It shares the 96k bytes used by the video memory, so it has an effective address space of 0000-BFFF (obviously it can't see anything on the Inty's hardware bus). Its advantages are that it runs parallel to the real CPU and that all of its instructions run in a single cycle (at least I hope so, or things can go haywire if the Pico falls behind on the next cycle). So far I've only tested it with a tiny looping program that repeatedly increments a single byte in its address space (which, since it's shared with video memory, can be seen on the screen).

 

It can be used for a number of things since it's emulating a general-purpose CPU, and if it turns out to work well I can see it being used for quite a few acceleration tasks. Also, it has the potential to be more powerful than a real CP1600 since I can pretty easily extend its opcodes past ten bits (though I'm limited by the Pico's overall memory constraints since adding code takes up RAM). It even supports BEXT branches and external interrupts since you can use the board's registers to specify EBCA0-3 pins and an interrupt vector, as well as trigger an interrupt. I'm not sure why one would need to do this, but it's possible. The only ignored instructions are SIN and TCI, since there are no actual hardware lines that they would toggle. Those are essentially no-ops.

 

I plan to do some more testing with it and if I run into timing overrun problems I'll investigate splitting some instructions across two cycles. I'm most concerned about instructions that set all four flags since those require extra code. To date I've only tested it with something simple that continually increments a character value on the screen:

 

$6000:

MVI   R0, $100
MOVR  R0, R1
ANDI  R0, #$00FF
ANDI  R1, #$FF00
INCR  R0
MVO   R0, $100
B     $6000

 

This would be a LOT easier if the Pi Pico had more than two cores. This works by having the core that is responsible for monitoring the Inty's bus run the emulator when it's idle. The other core is needed entirely for driving the display and it ***barely*** has enough horsepower to pull it off in certain modes (80-column mode and 4-color characters in 40-column mode really strain it).

 

That said, running the emulator in the same core as the bus monitor has one huge advantage: there are no issues with memory conflicts.
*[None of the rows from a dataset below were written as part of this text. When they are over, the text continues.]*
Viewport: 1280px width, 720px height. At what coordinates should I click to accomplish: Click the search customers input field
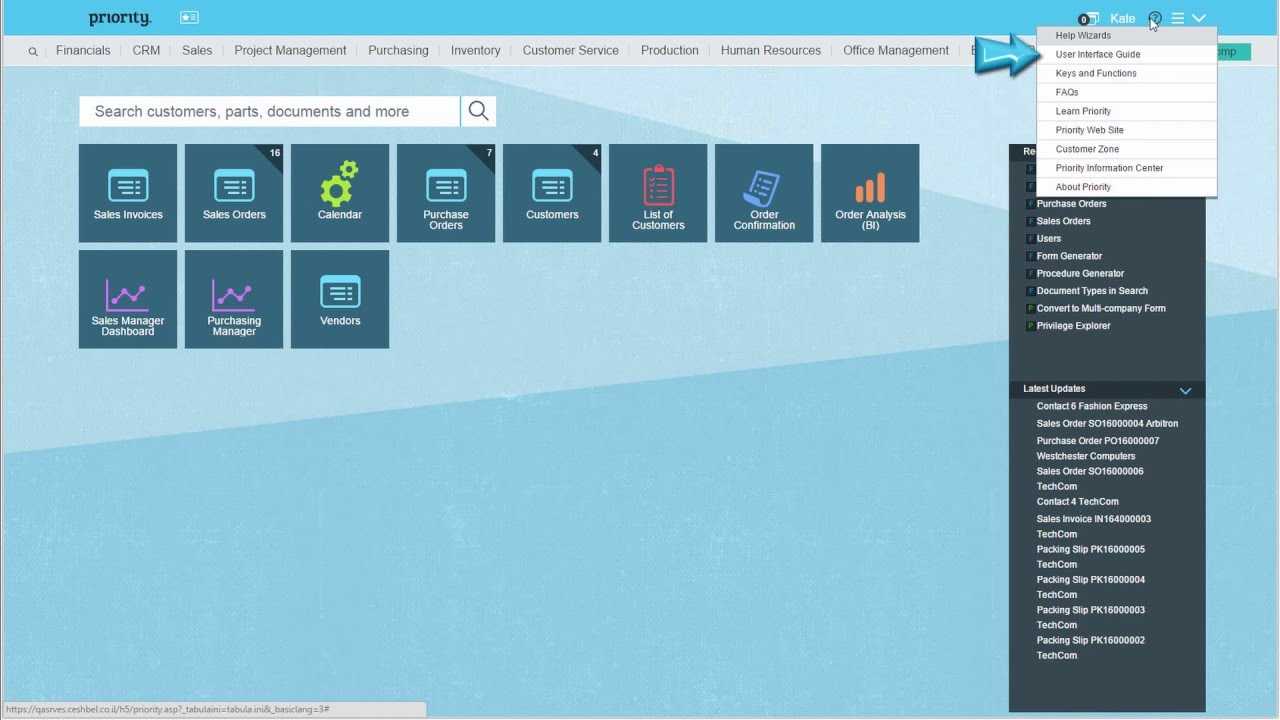(x=268, y=112)
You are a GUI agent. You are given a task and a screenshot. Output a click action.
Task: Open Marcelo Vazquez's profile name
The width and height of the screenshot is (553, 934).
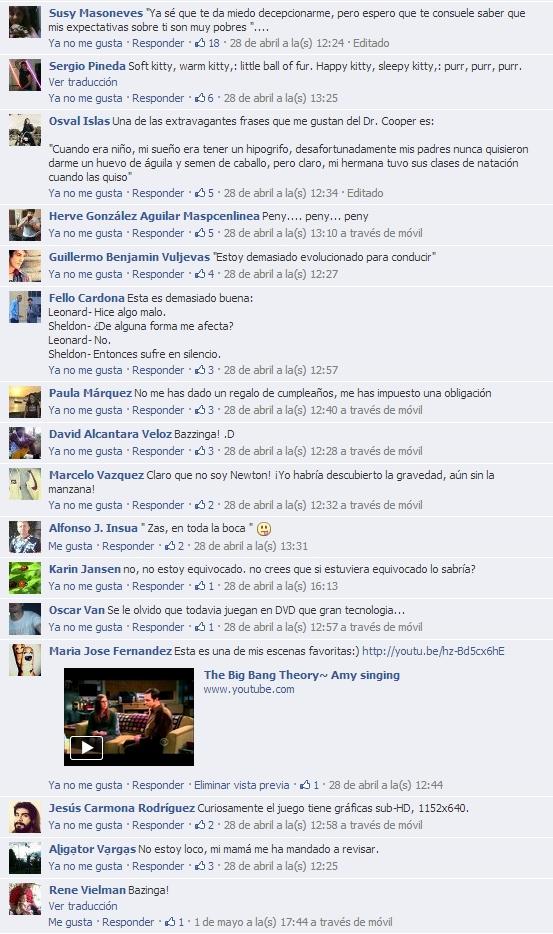click(96, 475)
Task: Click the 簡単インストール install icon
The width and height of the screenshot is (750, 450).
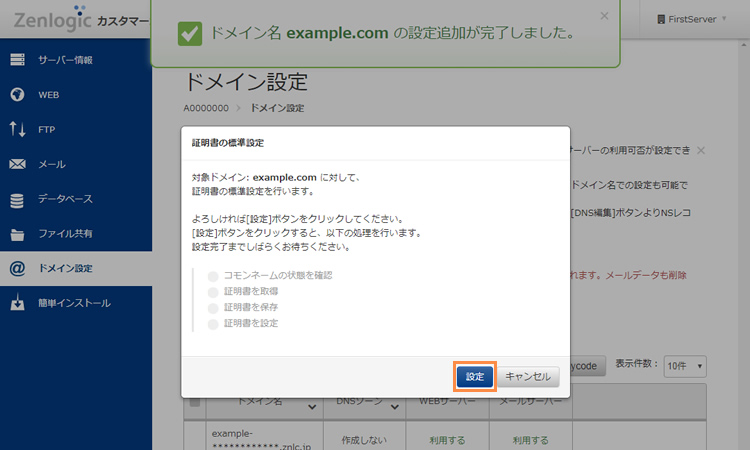Action: click(17, 303)
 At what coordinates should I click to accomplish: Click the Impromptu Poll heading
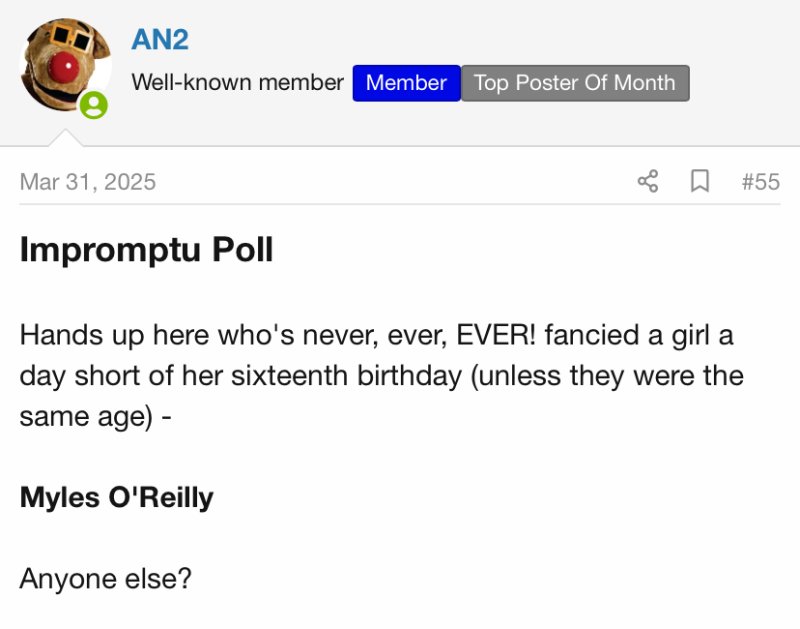tap(146, 250)
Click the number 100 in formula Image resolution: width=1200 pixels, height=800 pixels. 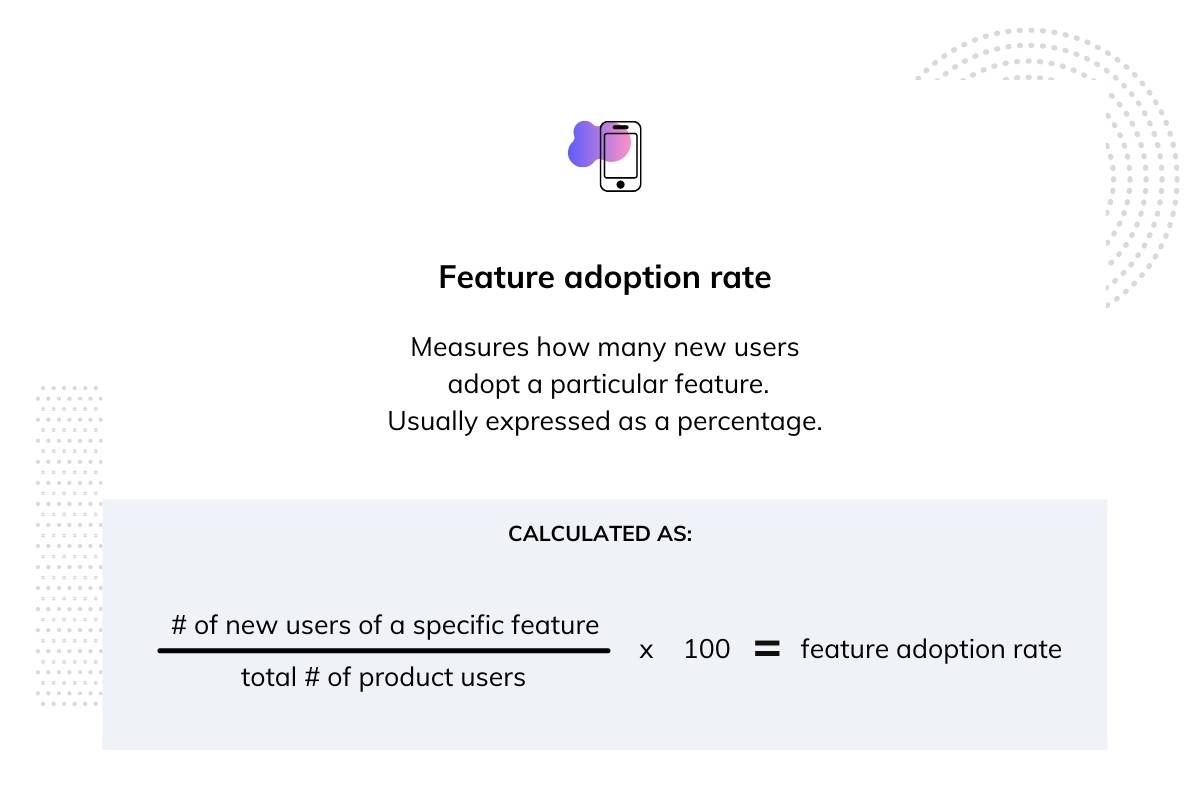pyautogui.click(x=707, y=649)
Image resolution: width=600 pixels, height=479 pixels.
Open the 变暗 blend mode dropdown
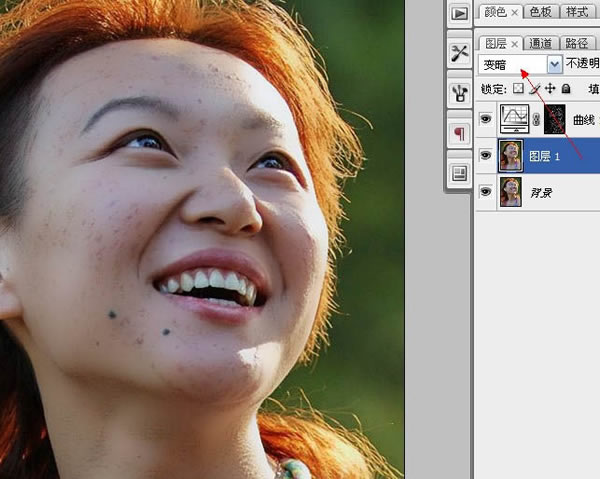coord(554,64)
If I ran it in a separate core there would always be the possibility that two cores might try to write to the same location at the same time, leading to unpredictable results. That said, anyone who had their real CP1600 try to write to the same location as a running emulated one pretty much deserves it

 

On a side node, one thing that continually drives me crazy with respect to timing is the compiler and how it handles switch statements. It's highly inconsistent. Put your switch in one place and it runs within a certain time, move it elsewhere and it runs a lot slower. The way that gcc compiles switch statements frankly sucks. For my emulator I had to implement a custom dispatcher to achieve consistent results even though it's slower than the fastest possible implementation if I did it in straight assembly. I can't do this with the graphics output code however because the overhead is just too great. I have to rely on gcc to compile it efficiently instead. Finding the magic formula of getting efficient display code has been a real challenge. Now that it's working I'm considering that code frozen.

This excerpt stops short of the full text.